◆ **Exercise goal**:
The answer is the set of lines that include "agent", copied from the data below.

◆ **Information supplied**:
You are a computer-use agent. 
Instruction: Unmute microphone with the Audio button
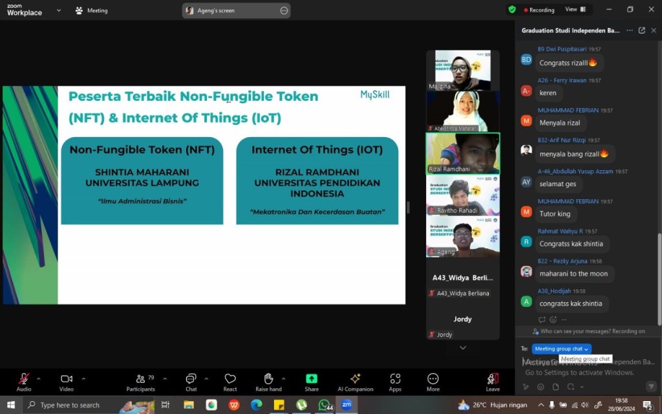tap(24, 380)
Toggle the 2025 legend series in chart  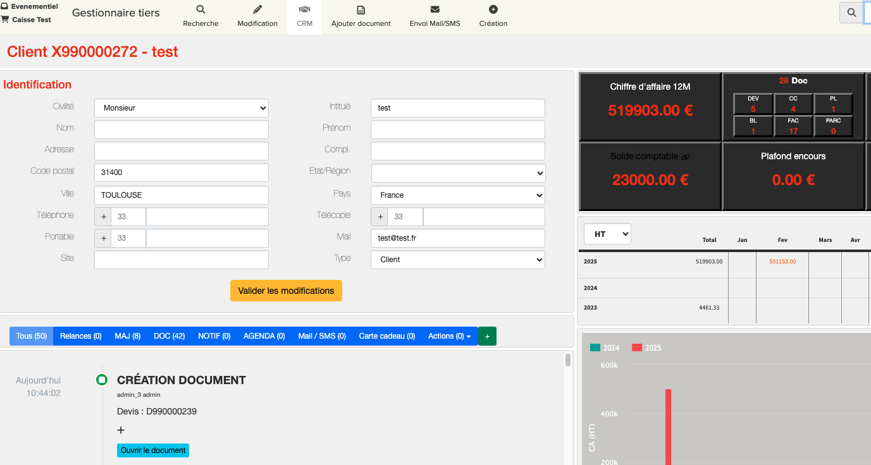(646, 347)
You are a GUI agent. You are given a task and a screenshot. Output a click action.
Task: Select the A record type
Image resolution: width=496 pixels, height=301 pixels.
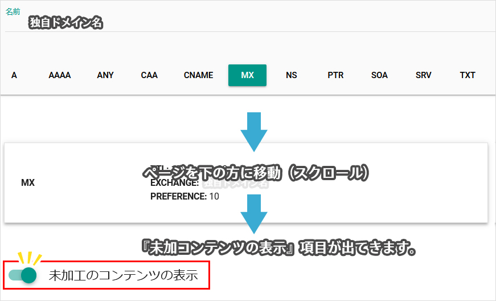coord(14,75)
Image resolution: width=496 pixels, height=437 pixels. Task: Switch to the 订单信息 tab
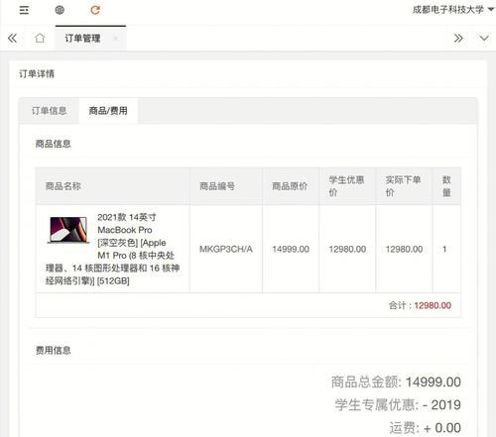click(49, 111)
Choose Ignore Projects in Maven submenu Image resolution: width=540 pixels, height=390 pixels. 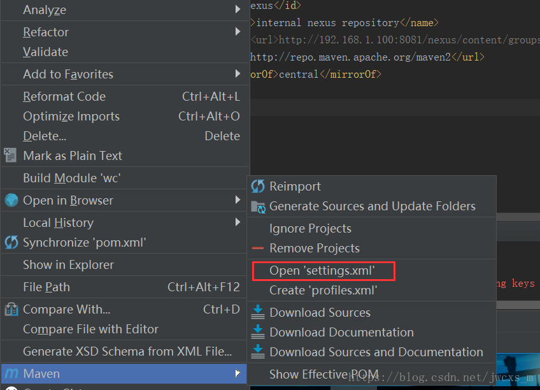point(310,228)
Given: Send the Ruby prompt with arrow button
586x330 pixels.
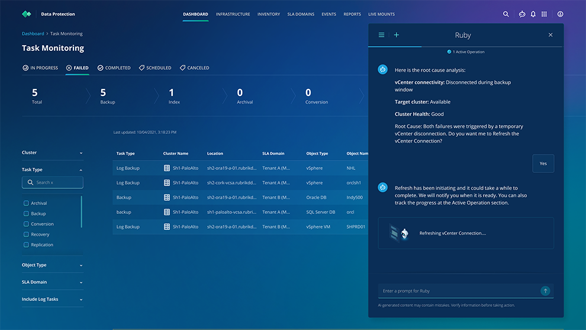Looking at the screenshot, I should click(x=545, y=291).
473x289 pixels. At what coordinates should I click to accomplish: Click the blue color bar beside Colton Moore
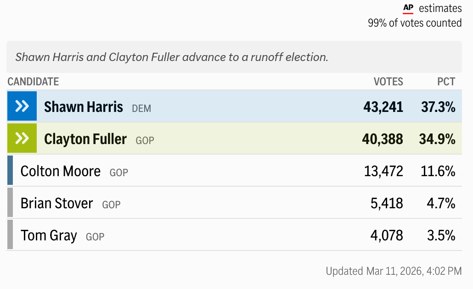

◆ **Solution for this task**:
You are a computer-use agent. 
You are a GUI agent. You are given a task and a screenshot. Output a click action.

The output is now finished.